* WORK TASK: Every line of the following records that includes "photo" should be copied.

Saved entries:
+===+

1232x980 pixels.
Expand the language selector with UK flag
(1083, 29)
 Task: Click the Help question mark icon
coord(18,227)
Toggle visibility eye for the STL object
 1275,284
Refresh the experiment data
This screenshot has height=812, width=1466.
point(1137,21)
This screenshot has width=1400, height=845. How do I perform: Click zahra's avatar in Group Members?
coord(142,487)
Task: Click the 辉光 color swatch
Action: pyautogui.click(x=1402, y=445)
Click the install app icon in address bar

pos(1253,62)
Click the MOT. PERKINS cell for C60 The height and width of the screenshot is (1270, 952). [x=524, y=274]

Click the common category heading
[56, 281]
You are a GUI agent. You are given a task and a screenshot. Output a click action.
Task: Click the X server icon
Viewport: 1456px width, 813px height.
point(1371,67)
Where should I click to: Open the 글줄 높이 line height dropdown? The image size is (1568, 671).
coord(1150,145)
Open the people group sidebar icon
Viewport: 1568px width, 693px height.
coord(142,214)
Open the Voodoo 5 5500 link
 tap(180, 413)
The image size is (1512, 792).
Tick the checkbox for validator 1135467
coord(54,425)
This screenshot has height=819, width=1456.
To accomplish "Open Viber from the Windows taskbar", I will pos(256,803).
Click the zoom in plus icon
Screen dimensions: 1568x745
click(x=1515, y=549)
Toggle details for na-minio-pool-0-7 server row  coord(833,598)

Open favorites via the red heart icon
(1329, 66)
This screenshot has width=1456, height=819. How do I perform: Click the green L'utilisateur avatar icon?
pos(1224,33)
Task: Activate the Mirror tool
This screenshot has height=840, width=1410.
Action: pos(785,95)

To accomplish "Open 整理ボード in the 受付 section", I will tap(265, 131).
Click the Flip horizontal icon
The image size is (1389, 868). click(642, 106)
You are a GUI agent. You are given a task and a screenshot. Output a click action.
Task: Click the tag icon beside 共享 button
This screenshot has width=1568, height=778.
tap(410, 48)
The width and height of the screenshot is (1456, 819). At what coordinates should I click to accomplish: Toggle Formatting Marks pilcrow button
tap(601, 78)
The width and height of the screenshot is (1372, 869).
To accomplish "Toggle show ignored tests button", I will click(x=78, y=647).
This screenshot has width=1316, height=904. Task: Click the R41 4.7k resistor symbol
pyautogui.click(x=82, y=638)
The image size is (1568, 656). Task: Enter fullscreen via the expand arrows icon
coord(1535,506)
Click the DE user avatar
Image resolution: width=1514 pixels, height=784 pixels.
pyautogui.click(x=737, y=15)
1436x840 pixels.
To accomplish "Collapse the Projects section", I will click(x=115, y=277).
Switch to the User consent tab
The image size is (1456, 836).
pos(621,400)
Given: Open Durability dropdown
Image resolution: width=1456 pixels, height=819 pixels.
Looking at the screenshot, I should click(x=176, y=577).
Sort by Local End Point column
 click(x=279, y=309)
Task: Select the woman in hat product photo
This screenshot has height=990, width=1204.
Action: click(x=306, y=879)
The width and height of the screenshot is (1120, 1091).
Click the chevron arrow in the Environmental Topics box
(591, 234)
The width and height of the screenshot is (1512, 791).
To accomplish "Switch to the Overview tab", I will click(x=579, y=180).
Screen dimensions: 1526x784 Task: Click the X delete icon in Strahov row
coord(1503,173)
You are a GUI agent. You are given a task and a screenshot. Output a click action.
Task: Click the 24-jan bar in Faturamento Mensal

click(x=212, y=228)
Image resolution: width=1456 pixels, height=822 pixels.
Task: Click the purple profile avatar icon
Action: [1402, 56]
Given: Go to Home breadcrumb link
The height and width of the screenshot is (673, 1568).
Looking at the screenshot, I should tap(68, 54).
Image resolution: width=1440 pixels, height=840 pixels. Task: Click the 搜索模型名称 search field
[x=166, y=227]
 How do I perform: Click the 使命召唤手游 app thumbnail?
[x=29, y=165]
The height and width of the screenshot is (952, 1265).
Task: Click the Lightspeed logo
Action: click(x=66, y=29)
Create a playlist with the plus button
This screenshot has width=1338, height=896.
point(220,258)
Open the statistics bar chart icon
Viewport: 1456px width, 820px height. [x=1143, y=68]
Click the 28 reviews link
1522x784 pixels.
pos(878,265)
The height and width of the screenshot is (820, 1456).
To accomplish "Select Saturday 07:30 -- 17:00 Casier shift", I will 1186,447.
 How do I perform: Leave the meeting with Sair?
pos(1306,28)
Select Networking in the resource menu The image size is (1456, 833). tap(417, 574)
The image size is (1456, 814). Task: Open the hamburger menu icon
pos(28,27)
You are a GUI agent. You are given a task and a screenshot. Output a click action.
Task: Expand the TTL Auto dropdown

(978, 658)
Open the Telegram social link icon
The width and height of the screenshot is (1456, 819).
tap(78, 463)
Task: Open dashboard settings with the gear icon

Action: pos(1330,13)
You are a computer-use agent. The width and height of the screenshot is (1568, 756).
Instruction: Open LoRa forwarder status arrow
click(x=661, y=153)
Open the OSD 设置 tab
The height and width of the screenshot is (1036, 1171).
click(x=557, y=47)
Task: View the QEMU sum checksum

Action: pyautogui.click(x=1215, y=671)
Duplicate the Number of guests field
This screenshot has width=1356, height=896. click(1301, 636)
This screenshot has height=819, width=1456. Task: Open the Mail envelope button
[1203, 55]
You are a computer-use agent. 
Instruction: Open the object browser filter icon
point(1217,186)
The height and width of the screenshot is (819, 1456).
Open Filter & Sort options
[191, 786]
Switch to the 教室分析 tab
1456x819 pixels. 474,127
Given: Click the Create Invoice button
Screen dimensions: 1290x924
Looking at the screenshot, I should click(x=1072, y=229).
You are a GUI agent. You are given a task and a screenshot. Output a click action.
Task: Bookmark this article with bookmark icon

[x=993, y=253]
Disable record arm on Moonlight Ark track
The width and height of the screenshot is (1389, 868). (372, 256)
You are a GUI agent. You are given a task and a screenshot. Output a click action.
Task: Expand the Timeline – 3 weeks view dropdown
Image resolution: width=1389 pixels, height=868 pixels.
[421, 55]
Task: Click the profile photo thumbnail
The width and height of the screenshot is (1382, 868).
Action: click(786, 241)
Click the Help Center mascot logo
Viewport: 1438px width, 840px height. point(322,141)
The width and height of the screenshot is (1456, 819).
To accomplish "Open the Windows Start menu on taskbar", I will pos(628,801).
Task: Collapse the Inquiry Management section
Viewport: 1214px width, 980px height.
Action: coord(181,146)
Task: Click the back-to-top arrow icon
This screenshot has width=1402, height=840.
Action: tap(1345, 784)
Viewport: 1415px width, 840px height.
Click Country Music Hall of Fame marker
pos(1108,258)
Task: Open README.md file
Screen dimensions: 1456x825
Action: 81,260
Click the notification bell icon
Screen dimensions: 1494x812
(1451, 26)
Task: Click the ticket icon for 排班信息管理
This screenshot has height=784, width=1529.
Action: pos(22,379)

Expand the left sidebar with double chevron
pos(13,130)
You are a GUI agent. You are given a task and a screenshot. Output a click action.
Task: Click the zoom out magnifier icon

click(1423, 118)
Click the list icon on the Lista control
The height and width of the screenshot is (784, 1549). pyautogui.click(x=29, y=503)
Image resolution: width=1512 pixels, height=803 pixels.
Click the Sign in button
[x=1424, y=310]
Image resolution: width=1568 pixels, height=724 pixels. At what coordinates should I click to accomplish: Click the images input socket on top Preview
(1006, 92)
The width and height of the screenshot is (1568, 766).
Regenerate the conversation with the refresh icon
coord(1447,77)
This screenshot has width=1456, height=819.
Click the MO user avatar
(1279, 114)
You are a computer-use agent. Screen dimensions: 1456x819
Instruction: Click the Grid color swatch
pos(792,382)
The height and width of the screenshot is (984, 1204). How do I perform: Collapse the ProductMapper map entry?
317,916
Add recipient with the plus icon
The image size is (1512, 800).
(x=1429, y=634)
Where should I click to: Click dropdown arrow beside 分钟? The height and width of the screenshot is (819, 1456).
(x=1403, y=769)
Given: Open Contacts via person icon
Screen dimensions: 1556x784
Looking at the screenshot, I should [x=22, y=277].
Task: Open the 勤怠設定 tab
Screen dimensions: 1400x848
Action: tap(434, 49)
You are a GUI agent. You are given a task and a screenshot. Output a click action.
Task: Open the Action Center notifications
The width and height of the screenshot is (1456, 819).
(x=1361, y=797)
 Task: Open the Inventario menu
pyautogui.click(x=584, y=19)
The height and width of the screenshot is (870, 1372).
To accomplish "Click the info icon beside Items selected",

+===+

* ANSWER SECTION:
Task: Select the woman in hat product photo
Task: Click the profile photo thumbnail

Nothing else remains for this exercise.